While much of the focus of Cop26 will be on grand-scale projects, such as carbon-based fuel bans, rainforest preservation and large-area rewilding, an important element will be to recognise the need to provide sustainable new housing environments that simultaneously encourage biodiversity.

In Scotland the Nature Conservation (Scotland) Act 2004 places a statutory duty on public bodies to further biodiversity conservation.

However, the forthcoming Environment Bill will introduce a fresh focus for the building industry across England in a mandatory requirement for Biodiversity Net Gain (BNG) to be delivered through the plan- ning system, a move that is certain to be followed by the devolved nations.

UK-wide, the aim is to ensure new developments enhance biodiversity and create green spaces. The early years are key in the establishment of biodiverse and species-rich environments and managing these is not a short-term project; they require long-term specialist management solutions.

Gordon Millar is sustainability & biodiversity manager for a leading UK company in open space management, Greenbelt, which already incorporates ecological and environmental features on more than 600 developments to boost biodiversity.

He says: “I see BNG as an extension of what we do every day of the year: managing habitats as they should be managed. This is why existing management plans and ecological plans should not be consigned to the shelf when the planning permission is secured. The further leap of BNG is it takes the guardianship or stewardship requirement to a legislative 30 years and requires at least a ten per cent measurable gain in biodiversity.

“Speaking as a former regulator, what will be absolutely key will be for planners as enforcement authorities to be funded or given the resources that have the time to bare their teeth if and when necessary.

“Tough statute has little effect, if it’s not from time to time – and in a measured, balanced way – enforced.”

Helen Nyul, group head of biodiversity at Barratt Developments, the UK’s biggest housebuilder, is supportive of the Biodiversity Net Gain mandate.

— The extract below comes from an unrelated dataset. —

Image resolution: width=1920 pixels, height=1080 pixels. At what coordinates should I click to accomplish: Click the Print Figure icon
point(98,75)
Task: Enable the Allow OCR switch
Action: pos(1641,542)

“One of the main challenges is a lack of consistency across different planning areas and having legislation in place will help to ensure a level playing field,” she says. “An additional challenge is ensuring all the various parties and sectors required to deliver a successful BNG scheme need to have the capacity to deliver.

“Barratt sees many benefits to incorporating biodiversity net gain into our development designs. These not only help minimise our ecological footprint but meet wider place-making and health and wellbeing priorities for our homeowners.

“Biodiversity protection requires a concerted effort by various sectors working together long-term to make the BNG process a success.”